◆ What the task asks: Pick out each line of the items below that contains the word "question" and copy those lines.

+++++

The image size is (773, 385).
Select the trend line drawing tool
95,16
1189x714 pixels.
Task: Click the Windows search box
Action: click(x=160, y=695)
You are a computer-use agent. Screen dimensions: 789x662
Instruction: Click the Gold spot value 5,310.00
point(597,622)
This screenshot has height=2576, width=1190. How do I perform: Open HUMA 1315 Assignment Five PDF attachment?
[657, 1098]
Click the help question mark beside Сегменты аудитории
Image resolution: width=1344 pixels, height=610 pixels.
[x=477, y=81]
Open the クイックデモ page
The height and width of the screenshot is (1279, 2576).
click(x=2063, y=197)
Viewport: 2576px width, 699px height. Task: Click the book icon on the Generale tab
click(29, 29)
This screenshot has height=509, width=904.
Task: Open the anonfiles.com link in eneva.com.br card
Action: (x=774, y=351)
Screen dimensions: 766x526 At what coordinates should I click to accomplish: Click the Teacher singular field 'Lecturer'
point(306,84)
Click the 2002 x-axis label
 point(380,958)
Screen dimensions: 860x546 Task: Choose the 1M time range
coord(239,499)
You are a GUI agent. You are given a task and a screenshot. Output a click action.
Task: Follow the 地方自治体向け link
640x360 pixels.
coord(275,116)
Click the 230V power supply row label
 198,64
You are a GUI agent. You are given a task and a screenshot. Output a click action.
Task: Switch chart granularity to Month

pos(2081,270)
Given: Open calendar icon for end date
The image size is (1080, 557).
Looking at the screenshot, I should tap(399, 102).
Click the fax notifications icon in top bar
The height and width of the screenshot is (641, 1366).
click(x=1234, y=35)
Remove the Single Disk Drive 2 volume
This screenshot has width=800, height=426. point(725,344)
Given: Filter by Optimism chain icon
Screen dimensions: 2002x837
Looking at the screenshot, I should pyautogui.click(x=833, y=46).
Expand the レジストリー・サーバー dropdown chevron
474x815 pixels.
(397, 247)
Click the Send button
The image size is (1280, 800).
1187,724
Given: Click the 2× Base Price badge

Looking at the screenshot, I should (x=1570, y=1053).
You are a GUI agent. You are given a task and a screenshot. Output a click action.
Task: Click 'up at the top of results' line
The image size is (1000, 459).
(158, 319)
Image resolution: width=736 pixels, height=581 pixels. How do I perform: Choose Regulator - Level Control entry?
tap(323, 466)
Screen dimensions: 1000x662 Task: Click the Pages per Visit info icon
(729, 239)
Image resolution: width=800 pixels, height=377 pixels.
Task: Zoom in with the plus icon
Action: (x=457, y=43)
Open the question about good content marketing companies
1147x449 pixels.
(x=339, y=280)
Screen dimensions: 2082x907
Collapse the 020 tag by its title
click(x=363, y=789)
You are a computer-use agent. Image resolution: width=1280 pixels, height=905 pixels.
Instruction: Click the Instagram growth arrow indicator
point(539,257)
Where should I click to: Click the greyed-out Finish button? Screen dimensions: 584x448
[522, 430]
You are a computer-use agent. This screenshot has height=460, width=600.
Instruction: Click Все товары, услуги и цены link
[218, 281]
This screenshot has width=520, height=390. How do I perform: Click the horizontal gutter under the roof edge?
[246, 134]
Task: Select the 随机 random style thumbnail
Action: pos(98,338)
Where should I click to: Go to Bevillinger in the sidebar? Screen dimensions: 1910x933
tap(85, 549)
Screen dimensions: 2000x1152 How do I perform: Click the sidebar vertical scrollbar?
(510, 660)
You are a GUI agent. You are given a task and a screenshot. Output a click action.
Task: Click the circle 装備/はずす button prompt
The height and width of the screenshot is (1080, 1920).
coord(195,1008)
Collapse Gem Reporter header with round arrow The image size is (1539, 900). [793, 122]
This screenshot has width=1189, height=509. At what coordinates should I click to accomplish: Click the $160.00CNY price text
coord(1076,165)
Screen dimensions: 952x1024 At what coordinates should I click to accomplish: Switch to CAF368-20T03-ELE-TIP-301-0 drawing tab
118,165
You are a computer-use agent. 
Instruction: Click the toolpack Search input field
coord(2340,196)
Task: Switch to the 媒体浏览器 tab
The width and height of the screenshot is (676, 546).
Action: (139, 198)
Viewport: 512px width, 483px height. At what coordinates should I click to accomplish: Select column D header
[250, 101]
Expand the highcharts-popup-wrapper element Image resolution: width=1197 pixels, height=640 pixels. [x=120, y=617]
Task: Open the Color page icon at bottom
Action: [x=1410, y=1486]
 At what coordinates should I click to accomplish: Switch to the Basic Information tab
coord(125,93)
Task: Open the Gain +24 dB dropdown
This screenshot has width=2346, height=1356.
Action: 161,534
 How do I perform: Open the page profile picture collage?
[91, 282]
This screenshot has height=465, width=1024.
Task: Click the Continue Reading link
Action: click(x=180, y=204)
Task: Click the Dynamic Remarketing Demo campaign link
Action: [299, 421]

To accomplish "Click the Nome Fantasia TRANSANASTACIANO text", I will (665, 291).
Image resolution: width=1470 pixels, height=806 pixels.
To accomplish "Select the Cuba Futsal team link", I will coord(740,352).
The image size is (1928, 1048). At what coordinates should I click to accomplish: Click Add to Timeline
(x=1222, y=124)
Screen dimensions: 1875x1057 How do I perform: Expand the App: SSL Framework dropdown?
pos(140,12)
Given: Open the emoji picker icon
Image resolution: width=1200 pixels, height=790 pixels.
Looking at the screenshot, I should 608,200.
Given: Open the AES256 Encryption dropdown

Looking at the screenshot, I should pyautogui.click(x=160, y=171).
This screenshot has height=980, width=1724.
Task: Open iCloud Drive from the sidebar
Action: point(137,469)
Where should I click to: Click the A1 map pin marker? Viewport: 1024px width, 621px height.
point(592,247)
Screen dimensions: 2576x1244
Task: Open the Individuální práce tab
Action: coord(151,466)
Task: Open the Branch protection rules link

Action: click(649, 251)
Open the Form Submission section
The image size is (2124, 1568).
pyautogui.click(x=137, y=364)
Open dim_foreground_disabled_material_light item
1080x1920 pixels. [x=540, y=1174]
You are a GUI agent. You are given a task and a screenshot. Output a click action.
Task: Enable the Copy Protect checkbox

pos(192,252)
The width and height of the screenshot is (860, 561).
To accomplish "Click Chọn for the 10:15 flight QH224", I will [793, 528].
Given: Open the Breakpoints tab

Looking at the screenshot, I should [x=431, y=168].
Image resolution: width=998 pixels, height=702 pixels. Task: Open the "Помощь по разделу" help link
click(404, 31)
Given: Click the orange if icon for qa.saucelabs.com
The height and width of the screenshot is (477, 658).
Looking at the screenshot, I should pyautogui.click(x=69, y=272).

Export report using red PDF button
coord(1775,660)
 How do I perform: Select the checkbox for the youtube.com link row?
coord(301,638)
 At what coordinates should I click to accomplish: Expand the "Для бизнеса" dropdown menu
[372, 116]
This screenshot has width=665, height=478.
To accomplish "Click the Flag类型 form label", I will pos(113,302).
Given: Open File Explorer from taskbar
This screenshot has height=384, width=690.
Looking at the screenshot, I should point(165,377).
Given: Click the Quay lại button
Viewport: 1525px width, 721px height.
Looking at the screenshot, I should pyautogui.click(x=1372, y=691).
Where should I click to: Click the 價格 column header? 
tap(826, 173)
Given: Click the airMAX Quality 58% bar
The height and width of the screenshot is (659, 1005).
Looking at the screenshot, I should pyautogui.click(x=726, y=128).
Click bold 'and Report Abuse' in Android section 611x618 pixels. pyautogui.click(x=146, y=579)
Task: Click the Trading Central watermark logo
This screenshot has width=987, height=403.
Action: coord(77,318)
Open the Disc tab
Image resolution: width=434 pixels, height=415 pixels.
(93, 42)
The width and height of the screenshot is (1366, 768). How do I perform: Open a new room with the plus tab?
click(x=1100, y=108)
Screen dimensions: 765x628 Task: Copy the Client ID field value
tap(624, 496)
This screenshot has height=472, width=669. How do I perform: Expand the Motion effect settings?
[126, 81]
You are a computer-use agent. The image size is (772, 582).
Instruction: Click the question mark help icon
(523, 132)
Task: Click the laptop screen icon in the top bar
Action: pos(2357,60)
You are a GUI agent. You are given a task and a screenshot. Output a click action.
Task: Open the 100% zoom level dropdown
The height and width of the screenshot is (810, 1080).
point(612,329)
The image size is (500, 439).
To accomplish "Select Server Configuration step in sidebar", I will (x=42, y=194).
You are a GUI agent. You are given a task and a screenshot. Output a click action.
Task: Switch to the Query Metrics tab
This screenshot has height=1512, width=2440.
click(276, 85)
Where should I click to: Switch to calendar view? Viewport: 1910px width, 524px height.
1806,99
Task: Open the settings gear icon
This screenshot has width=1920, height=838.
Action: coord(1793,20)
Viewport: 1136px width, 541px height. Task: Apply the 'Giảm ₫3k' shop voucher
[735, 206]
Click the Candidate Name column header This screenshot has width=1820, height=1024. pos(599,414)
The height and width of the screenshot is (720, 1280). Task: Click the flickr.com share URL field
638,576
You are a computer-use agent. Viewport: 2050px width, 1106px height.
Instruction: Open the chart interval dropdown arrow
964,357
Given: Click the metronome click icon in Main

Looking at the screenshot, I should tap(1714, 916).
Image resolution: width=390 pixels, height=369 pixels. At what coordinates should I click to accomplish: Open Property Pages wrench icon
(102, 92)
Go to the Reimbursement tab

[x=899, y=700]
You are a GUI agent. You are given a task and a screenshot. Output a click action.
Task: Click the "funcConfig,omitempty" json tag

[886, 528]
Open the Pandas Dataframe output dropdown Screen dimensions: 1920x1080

+++++

◆ Complete response:
Click the help question mark beside Сегменты аудитории
Open the question about good content marketing companies
Instruction: Click the question mark help icon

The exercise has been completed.